- Stored data entries -

━━━━━━━━━━━━━━━━━━━━━━━━━━━━━━

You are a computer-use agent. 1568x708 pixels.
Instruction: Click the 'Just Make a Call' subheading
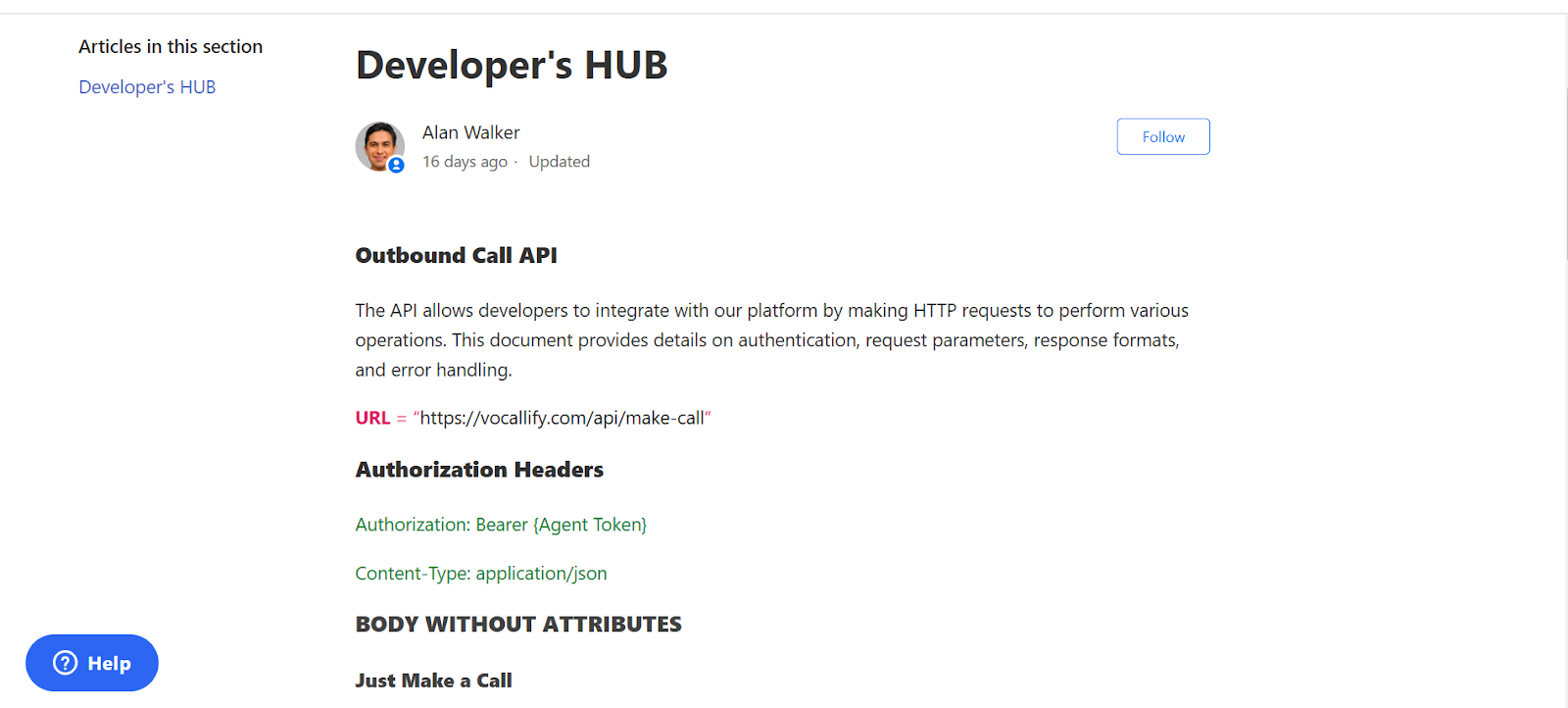[x=433, y=681]
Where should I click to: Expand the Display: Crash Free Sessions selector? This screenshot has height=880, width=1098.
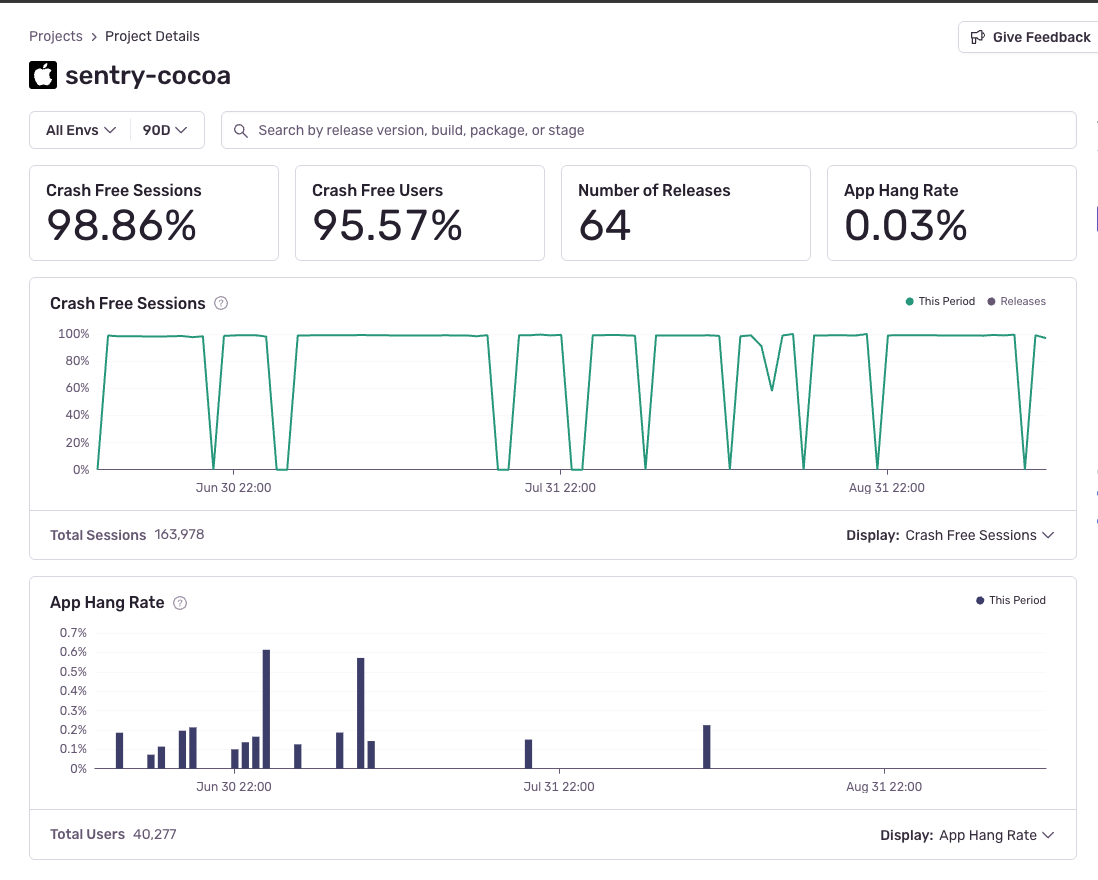click(950, 535)
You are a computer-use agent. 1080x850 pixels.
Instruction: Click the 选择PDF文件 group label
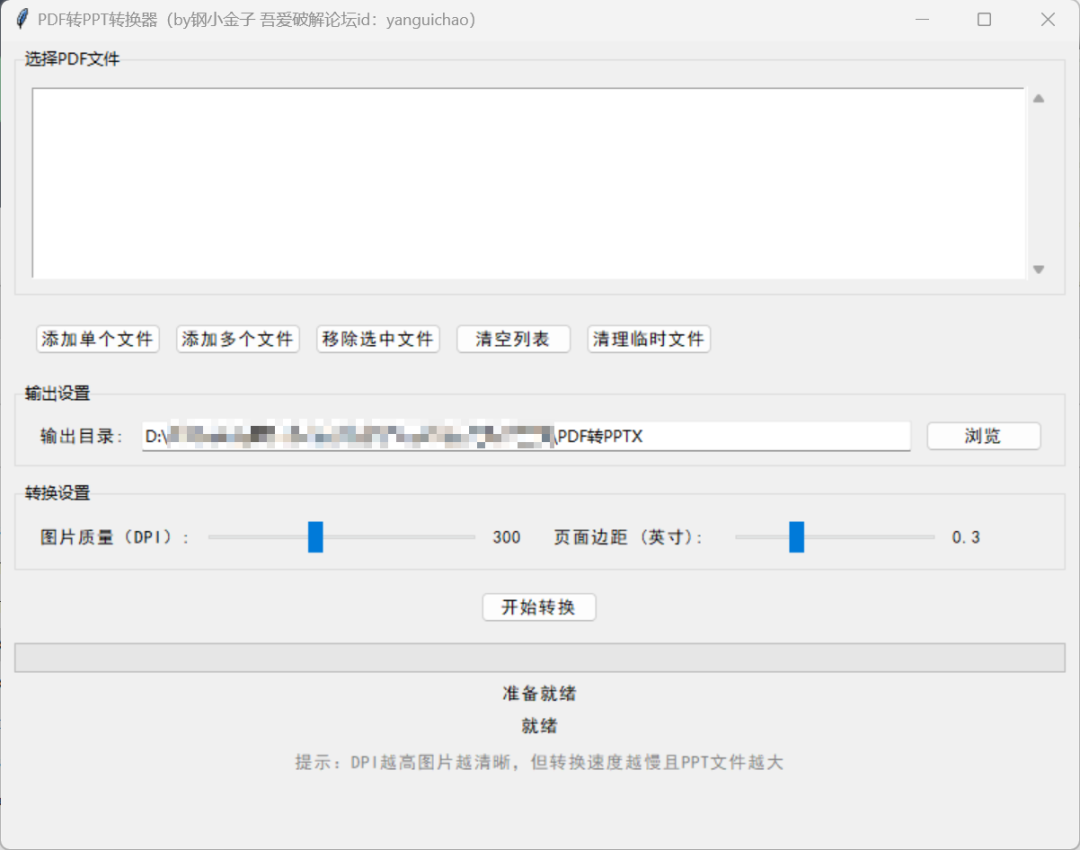(72, 59)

━━━━━━━━━━━━━━━━━━━━━━━━━━━━━━

- WHAT IS REQUIRED -
Return an exact copy of the data above, apart from any pictures.

- YOUR RESPONSE -
You are a computer-use agent. 1568x708 pixels.
Instruction: Click the 'Just Make a Call' subheading
[x=433, y=681]
Where should I click to: Expand the Display: Crash Free Sessions selector? This screenshot has height=880, width=1098.
click(950, 535)
You are a computer-use agent. 1080x850 pixels.
Instruction: Click the 选择PDF文件 group label
(72, 59)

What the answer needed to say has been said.